13. Does slopping out not take place in Strangeways
itself in four wings?
(Mr Narey) No.
14. Lord Woolf said it took place in Strangeways.
(Mr Narey) I was at Lord Woolf's speech as well and
I did not hear that and it certainly does not.
15. Community prisons. Lord Woolf also recommended
in his Strangeways report that we should hold prisoners as close
to their home town as possible for the very sensible reason that
whether they have a solid family to go home to is the single greatest
factor in determining whether they are likely to re-offend again.
We currently hold 26,000 prisoners more than 50 miles from their
committal court town, do we not?
(Mr Narey) We do indeed.
16. We hold 11,000 more than 100 miles away.
(Mr Narey) I am not sure about the figures, but certainly
we have a real problem with closeness to home. Ideally we would
have prisoners in prisons much closer to their home, but I have
to say that I sometimes think closeness to home is exaggerated.
If my son or my daughter were in prison, I would be much more
interested in them being in an institution in which they were
given decent treatment, reasonable access to education and other
activity, even if that were some distance from home. We do make
stringent efforts to make it economically viable for people to
be visited.
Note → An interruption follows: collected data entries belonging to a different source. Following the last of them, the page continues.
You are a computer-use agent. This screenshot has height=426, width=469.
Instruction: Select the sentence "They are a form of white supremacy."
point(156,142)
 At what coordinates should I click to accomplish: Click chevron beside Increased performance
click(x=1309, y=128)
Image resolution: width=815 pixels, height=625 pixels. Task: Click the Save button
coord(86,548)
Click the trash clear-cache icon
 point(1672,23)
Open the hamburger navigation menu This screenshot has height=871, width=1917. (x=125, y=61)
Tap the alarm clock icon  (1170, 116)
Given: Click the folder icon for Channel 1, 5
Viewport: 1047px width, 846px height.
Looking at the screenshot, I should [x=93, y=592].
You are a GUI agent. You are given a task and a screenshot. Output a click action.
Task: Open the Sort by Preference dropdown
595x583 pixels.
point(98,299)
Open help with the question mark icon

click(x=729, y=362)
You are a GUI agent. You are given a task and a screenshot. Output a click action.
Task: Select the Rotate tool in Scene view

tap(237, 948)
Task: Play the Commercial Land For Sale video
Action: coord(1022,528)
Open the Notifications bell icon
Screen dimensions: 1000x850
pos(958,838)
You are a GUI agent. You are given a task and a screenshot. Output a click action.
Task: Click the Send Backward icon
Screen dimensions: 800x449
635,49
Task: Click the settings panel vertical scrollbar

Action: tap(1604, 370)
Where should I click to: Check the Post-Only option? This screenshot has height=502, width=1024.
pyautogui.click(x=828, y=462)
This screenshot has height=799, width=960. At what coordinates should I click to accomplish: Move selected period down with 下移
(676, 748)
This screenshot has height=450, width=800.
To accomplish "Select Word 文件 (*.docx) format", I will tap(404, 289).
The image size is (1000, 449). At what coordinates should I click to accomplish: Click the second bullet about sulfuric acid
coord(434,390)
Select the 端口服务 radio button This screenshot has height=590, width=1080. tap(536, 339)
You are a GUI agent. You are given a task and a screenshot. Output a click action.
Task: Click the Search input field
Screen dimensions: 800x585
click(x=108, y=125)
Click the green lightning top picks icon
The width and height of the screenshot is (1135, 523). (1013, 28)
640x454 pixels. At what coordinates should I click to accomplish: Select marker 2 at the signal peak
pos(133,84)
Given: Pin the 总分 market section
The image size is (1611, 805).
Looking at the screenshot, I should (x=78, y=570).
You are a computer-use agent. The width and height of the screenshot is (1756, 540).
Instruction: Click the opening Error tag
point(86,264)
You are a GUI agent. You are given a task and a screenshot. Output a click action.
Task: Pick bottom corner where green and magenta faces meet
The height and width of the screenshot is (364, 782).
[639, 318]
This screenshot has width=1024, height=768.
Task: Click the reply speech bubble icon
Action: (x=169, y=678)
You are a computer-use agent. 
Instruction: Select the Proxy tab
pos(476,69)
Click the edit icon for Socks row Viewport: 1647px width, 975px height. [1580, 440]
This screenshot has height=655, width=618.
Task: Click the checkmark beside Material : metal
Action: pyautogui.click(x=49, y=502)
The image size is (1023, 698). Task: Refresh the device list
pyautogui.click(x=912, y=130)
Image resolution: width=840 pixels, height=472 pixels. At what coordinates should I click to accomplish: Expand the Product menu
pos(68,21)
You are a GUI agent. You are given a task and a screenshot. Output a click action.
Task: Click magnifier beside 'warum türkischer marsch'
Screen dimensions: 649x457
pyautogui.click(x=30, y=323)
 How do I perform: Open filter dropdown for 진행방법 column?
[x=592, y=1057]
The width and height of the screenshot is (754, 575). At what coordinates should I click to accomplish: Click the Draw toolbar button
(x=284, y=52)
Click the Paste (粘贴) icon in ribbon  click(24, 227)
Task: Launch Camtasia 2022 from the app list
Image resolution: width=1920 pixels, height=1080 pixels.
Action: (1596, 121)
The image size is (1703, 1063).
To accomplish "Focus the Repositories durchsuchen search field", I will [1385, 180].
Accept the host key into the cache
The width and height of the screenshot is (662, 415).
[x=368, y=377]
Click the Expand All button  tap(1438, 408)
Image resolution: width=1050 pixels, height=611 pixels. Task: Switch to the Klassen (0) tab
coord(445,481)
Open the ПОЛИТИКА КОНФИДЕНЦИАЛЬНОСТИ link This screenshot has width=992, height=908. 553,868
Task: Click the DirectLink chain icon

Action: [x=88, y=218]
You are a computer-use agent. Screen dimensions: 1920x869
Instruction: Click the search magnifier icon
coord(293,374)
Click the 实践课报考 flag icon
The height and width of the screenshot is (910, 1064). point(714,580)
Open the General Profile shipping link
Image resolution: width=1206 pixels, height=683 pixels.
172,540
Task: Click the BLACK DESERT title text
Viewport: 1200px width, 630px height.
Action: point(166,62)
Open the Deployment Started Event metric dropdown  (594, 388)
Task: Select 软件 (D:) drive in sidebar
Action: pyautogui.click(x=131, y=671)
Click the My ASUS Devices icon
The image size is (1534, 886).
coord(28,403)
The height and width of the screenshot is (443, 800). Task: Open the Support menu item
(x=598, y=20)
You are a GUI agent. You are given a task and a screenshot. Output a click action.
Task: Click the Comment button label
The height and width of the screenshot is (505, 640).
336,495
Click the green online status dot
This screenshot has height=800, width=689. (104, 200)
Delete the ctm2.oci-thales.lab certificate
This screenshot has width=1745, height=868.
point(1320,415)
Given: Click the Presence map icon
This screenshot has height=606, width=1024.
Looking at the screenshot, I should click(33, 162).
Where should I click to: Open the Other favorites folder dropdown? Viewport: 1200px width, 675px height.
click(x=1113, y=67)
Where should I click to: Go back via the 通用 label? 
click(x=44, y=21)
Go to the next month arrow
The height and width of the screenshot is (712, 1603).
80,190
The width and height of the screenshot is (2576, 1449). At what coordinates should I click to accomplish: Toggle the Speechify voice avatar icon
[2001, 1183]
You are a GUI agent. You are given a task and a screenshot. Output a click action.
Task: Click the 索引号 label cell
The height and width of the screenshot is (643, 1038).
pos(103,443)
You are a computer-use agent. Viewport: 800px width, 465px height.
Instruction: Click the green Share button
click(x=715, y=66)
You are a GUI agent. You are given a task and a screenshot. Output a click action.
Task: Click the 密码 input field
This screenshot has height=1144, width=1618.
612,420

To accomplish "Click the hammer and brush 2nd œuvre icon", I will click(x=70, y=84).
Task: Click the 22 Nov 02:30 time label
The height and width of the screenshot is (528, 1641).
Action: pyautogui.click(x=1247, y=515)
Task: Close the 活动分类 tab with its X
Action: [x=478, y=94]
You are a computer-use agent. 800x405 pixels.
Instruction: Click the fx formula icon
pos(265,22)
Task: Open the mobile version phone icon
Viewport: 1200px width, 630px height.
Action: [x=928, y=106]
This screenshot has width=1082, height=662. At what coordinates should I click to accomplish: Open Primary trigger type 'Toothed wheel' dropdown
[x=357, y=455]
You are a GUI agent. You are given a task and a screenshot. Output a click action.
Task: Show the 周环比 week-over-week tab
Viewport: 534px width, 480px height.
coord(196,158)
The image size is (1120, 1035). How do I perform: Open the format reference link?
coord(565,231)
We pay about £3 million a year to those on benefit
to visit people in prisons.
17. Which could otherwise be spent on crime
prevention or on re-offending behaviour strategies in prison.
(Mr Narey) Indeed. I am not advocating not having
people close to home, but it is something which we can get around.
I do not think if we suddenly had a redistribution of the estate
and necessarily were able to have prisoners close to home that
on its own would make much difference. It is how people are treated
within the institution which counts.
18. I accept that but, for example, in my constituency
of Wellingborough the youth bench send their young prisoners to
Huntercombe which is miles away. So mums and dads cannot easily
go to visit those kids and cannot provide the kind of support
that those youngsters will need.
(Mr Narey) That is true but as an example we do have
a particular problem with those who are 17 and under because we
only have 13 establishments now specialising in that age group.
It does mean that some young people are further away from home
that they would otherwise be. The counter to that is that they
are enjoying a regime of unparalleled quality. They are unlocked
for up to 14 hours a day, they are in at least 15 hours of education
every week and that is a good example of where there is a balance
which needs to be drawn between closeness to home and quality
of regime and treatment for an offender.
19. How long are offenders locked up in Northallerton
per day? Nineteen hours?
(Mr Narey) I do not think it is 19 hours. Northallerton
has a very unsatisfactory regime. I do not think it is 19 hours
but it will certainly be more than I want. They have association
at Northallerton only on limited evenings.[1]
(Mr Wheatley) I do not have the figures.